How to correctlly create a scylla DB cluster?

1,675 views
Skip to first unread message

flywingangel@gmail.com

<flywingangel@gmail.com>
unread,
Dec 3, 2015, 6:38:19 AM12/3/15
to ScyllaDB users
Hi, guys
     Is there a document which describes how to create a scylla db cluster?
     I am trying to construct a scylla DB cluster includes two nodes but failed. It seems two nodes cannot communicate with each other but actually the network between them is fine. 
     I can use cash connect to first node on the server which run second node.

     For expansibility reason, I has set both two nodes as seed. However, I have got the message "[shard 0] gossip - Fail to send EchoMessage to 168.192.0.1:0: rpc::closed_error (connection is closed)" when checked second node status after started the second node. 
     Also nodetool couldn't connect to second node while scylla service was running, error message is "nodetool: Failed to connect to '127.0.0.1:7199' - ConnectException: 'Connection refused'.".

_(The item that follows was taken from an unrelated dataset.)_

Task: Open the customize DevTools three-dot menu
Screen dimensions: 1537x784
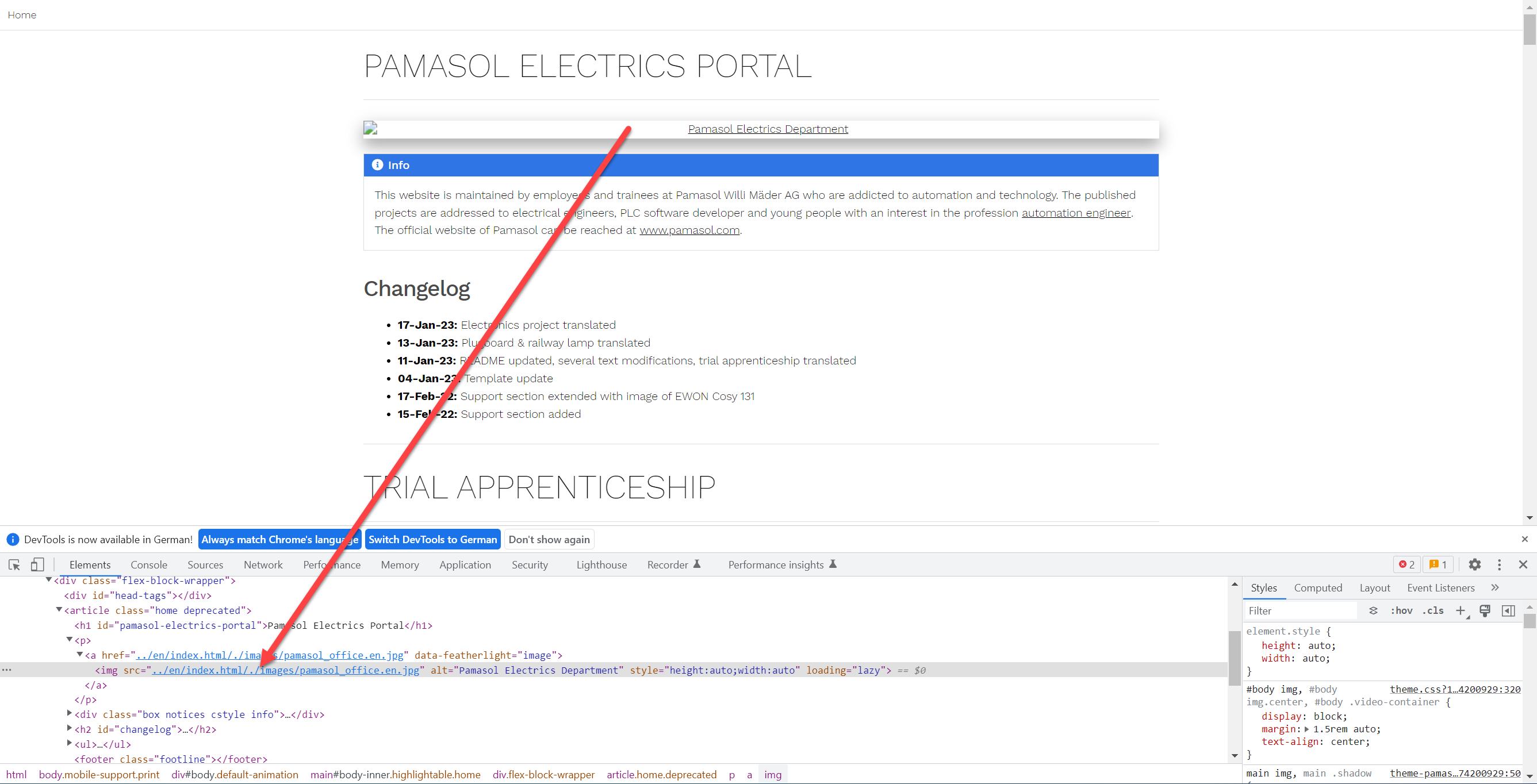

     The notetool works well on first node but cannot view the second node's information
nodetool status
Datacenter: datacenter1
=======================
Status=Up/Down
|/ State=Normal/Leaving/Joining/Moving
--  Address       Load       Tokens  Owns    Host ID                               Rack
UN  168.192.0.1  6.86496e+08  256     ?       b12168fc-b3e1-49a4-ac78-4aa6d3cc378d  rack1

Note: Non-system keyspaces don't have the same replication settings, effective ownership information is meaningless


     To my surprise, I have copied scylla.yaml from first node and just changed listen_address from 168.192.0.1 to 168.192.0.2. 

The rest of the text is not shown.